I’d like to start by apologizing for not posting articles for more than a week, nearly two in fact.  I have been busy, I have been working on a project that is exciting me and, of course, sometimes there are just time pressures.  I will share more about the research project I am doing in the coming weeks but I am excited about a concept I am calling “Organic Evangelism” which I define evangelism as something I am, not something I am doing.  More later.

Yet grace continually intrudes into my thinking in a variety of ways, some good, some jarring and sad.  But such is life, grace lessons are everywhere.  We don’t need to seek them, we need simply to open our eyes to see them.  Here is an example.

One of the blessings of working nights is that a lot of our customers are “regulars”; people who, like me, live their lives off the schedule of most of humanity.  Getting to know some of these unique people over time has been a joy.

One example is a young newly married couple who come in regularly to do their weekly shopping.  Like a lot of first-year married folks, and even a few of us old timers, they seem to still be on their honeymoon all the time.  It has been fun getting to know them over time.

Last week, around 1 AM, the wife came in alone.  She told me her husband was out of town for work and would be back in the morning.  She was buying the ingredients for a special dessert her husband likes but that, until now, she did not know how to make.  She had called her mother-in-law earlier in the evening and obtained the recipe and she planned to make it for him and have it ready when he came home.  Pretty sweet, huh?  You could see her excitement, and love, as she planned her surprise.

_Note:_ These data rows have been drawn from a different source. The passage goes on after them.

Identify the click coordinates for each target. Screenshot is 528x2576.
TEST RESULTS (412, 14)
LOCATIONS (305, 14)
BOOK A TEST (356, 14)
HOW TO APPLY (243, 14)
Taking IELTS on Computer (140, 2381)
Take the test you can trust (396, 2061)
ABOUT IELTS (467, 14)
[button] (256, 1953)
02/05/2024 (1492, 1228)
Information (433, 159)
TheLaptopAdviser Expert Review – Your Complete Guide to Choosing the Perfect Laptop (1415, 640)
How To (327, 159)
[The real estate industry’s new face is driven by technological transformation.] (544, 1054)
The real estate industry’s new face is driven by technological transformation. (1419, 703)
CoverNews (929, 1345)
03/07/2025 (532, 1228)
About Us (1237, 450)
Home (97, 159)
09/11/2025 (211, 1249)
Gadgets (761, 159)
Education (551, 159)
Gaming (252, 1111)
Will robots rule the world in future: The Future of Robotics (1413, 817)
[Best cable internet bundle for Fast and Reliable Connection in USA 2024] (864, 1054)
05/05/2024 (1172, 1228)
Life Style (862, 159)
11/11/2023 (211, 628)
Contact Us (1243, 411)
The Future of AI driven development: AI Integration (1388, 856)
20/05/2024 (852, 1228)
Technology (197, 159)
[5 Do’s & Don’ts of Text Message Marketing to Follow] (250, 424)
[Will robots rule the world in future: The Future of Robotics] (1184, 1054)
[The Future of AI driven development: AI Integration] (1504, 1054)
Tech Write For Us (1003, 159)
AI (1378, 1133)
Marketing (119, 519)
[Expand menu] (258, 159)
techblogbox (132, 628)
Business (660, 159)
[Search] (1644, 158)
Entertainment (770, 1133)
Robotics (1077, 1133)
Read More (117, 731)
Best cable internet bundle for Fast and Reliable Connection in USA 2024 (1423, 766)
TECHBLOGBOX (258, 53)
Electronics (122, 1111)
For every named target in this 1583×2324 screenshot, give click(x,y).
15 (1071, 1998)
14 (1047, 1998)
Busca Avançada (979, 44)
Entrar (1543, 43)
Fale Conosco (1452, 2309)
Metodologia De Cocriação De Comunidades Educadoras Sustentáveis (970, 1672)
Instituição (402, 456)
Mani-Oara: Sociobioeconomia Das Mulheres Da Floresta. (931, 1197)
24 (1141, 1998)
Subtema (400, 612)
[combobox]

Some time later, around 3 AM, she came in again.  This time she was distressed.  It turns out her planned surprise had gone awry.  It had not turned out.  She had called her mother-in-law a few minutes earlier (I am sure mom loved that) and learned what had gone wrong.  She was now going to try again.

What struck me was her distress.  She was truly upset, beating herself up for her “failure” to do it right.  She was grimly determined to do better but fearful she might not be able to pull it off.  (Cutting to the end of the story, she did it!) 

What was odd to me was the fact that I had seen this couple many times and, frankly, the fact that he was madly in love with her was written all over him.  She could have served him a mud pie and he’d have thanked her.  Yet she sought perfection and was beating herself up over her inability to obtain it.

I am sure you know where I am going with this; this is like our relationship with God.  He is madly in love with us.  We love Him and want to serve Him.  But sometimes we mess up – badly.  We are right to want to do better, right to want to try again.  But if we act as if our perfection is the key to His love for us we are like this poor newlywed, allowing ourselves to suffer self-recrimination and losing sight of the joy in the endless overpowering love that is actually coming to us from God.

Have you messed up recently?  Go buy the ingredients and bake the dessert again.  But don’t think, even for a moment, that God’s love for you is at risk.